PI: John P Hughes, Rutgers U., jph@physics.rutgers.edu
Address: Department of Physics and Astronomy, 136 Frelinghuysen Road, Piscataway, NJ 08854-8019 USA

CoI: Felipe Menanteau, U. of Illinois Urbana-Champaign
CoI: Felipe Barrientos, Pontificia Universidad Catolica de Chile
CoI: Leopoldo Infante, Pontificia Universidad Catolica de Chile

Title: On the Trail of the Most Massive Galaxy Clusters in the Universe

Abstract: We propose to continue our program of optical and near-infrared (NIR) imaging to unveil {\em all} of the most massive clusters in the observable Universe. We start from the all-sky Planck Sunyaev- Zel'dovich (SZ) catalogs, which contain several hundred high significance (S/N$>5$) unconfirmed cluster candidates.
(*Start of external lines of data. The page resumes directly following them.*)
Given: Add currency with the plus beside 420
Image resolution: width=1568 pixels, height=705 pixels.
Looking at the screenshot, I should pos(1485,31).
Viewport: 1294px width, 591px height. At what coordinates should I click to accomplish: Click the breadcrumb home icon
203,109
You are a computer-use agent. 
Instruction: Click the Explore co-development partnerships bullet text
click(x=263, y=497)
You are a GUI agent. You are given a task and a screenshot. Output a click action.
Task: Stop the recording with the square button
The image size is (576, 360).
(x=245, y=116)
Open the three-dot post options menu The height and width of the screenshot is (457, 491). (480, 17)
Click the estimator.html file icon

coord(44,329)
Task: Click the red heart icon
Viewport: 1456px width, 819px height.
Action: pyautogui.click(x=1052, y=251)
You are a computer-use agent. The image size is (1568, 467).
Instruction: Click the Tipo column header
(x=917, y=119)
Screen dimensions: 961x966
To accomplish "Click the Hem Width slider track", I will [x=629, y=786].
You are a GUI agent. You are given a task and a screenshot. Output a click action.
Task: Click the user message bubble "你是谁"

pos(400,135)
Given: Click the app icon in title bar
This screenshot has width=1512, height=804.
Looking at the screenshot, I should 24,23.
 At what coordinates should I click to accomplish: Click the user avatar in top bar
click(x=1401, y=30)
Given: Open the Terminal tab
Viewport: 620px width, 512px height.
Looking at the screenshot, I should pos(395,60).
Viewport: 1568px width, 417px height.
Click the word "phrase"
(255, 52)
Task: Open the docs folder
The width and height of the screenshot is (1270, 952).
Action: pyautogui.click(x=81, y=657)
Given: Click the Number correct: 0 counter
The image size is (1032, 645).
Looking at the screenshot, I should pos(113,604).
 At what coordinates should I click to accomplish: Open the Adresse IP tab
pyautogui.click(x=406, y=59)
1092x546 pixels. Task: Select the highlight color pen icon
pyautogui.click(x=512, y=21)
Since SZ selection favors high mass clusters and the Planck confirmation process favored low redshift systems, the highest significance unconfirmed candidates are, therefore, likely massive clusters ($M_{500}> 5\times 10^{14}\, M_\odot$) at relatively high redshift ($z>0.5$). Our proposed observations, using the SOAR Optical Imager and Spartan IR Camera and MOSAIC and NEWFIRM on Mayall, are designed to confirm the presence of a brightest cluster galaxy and red sequence of accompanying cluster members to $z\sim1.5$. Preliminary results from our observations in 2014 (20 nights awarded on SOAR and Mayall) have validated our approach by the detection of optical clusters in a number of Planck candidates, including the discovery of a remarkably rich system at $z\sim 0.8$ that rivals the most massive clusters known. The proposed observations represent the first step required to provide a complete all-sky census throughout the observable Universe of the most massive, high redshift clusters. Their expected high redshift and high mass make the unconfirmed Planck clusters, arguably, the most important available sample for probing deviations from $\Lambda$CDM and defining the high- mass end of the cluster mass function.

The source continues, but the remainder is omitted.